When at last he straightened and stripped his own shirt off, she propped herself up on one elbow and looked at him.
He had not been looked at before — not like this, not in daylight, not by her, not with the whole of him laid open to a gaze that took its time.
She let her eyes move over him without hurry and without the smallest pretence of modesty, from his face down the length of him and back, frank and deliberate and entirely unembarrassed, and the slow travel of it raised the colour in his face and a good deal else besides.
He had spent his life keeping himself out of view.
To be examined now, in full light, by a woman who had married him sight unseen and seemed to find the seeing very much to her taste, was an unfamiliar kind of undoing, and his body answered it before he could think better of the matter — rising further under her regard, plainly, so that there was no concealing what her looking did to him.
“You do not disappoint in daylight, Mr Darcy.”
“That is very kind.”
“It is not kindness. It is observation.” Her gaze went over him again. “The shoulders are exactly as advertised. The—” Her eye went lower, and stayed there, and warmed. “The rest of it is rather more than I had been prepared for. Have you been concealing this from me on purpose?”

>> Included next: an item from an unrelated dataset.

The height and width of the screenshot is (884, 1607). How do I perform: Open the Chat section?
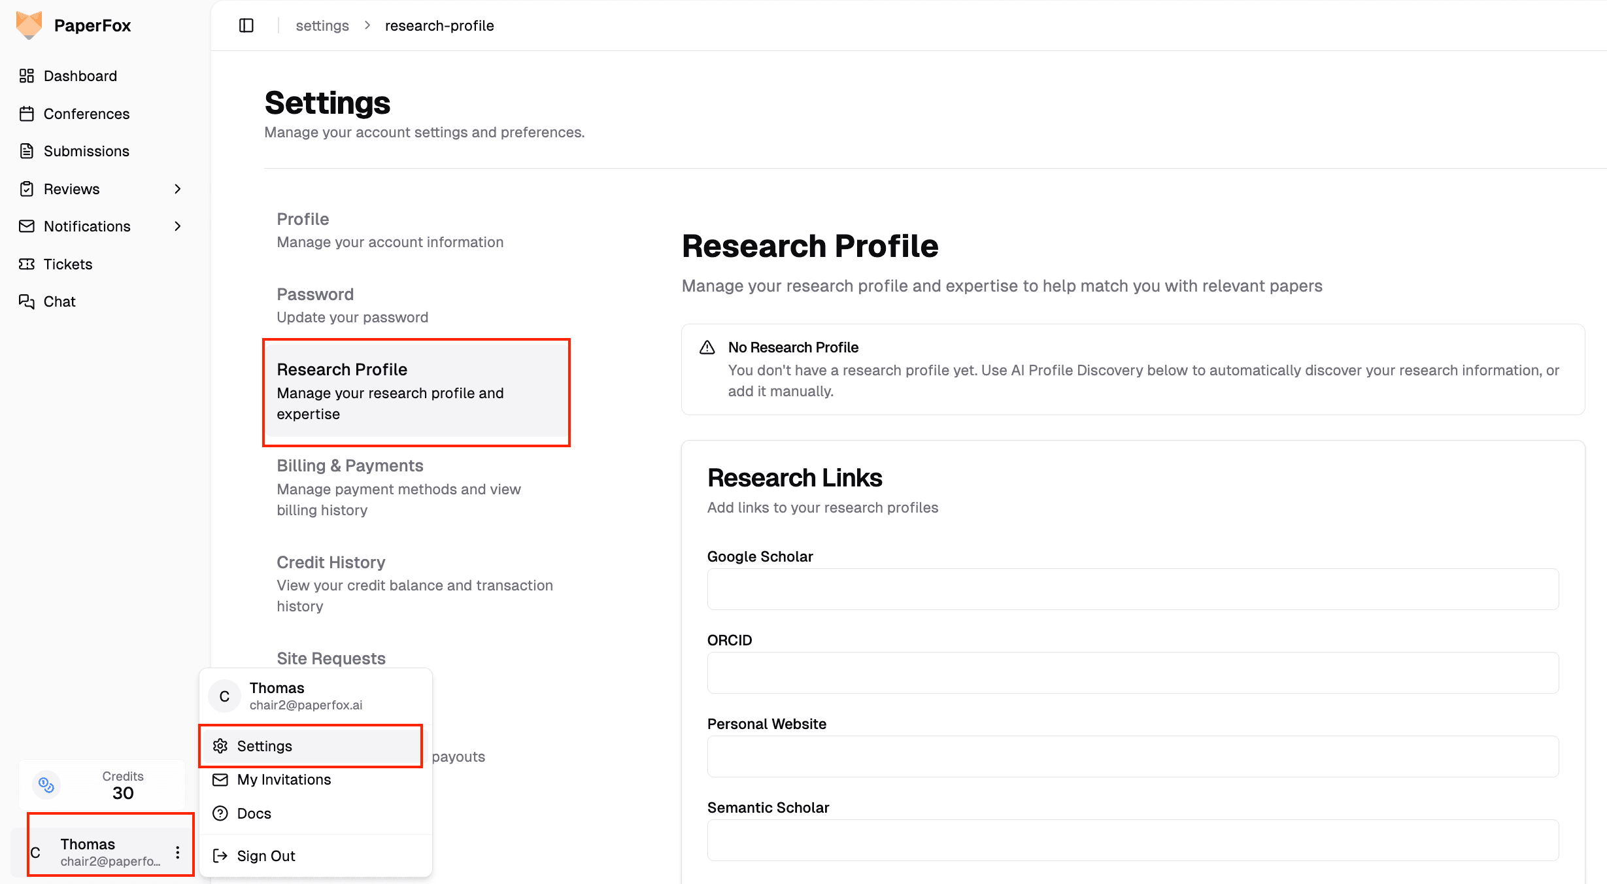[59, 301]
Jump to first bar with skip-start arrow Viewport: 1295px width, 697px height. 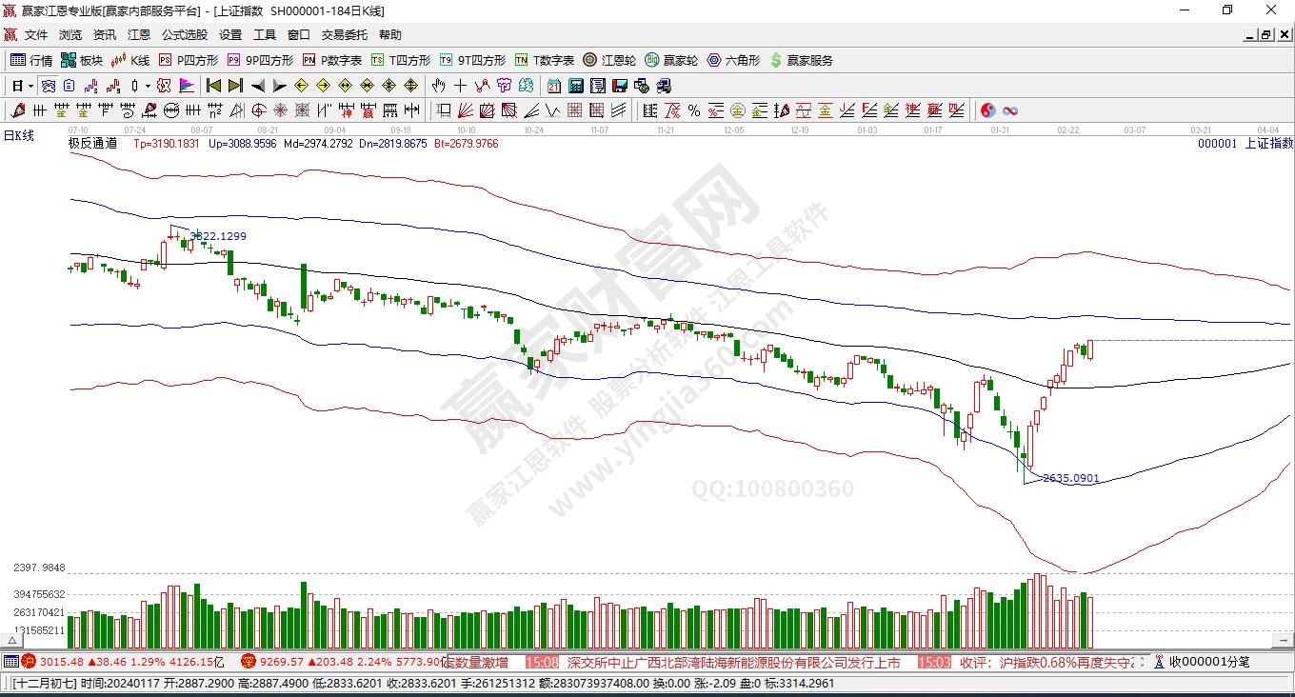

The frank appreciation in her face did more to him than any touch of her hand had done yet that morning. “I had not thought to display myself for your inspection.”
“You should have. It would have shortened the morning.”
He laughed, and then she reached for him, and the laughing went into the kissing, and the kissing into something else, and he could not stay where he was.
He was dimly aware of his trousers hanging open at the front, of himself plainly out of them and against her thigh as he leaned over her on the desk, of his own indecorum and the fact that he could not be brought to care about it.
His boots were the other consideration. They were entirely in the way, and they were going to have to come off.
That meant sitting down on something to deal with them, which meant taking his mouth away from hers, and he had reached the point at which taking his mouth away from hers had become a thing he was not prepared to do.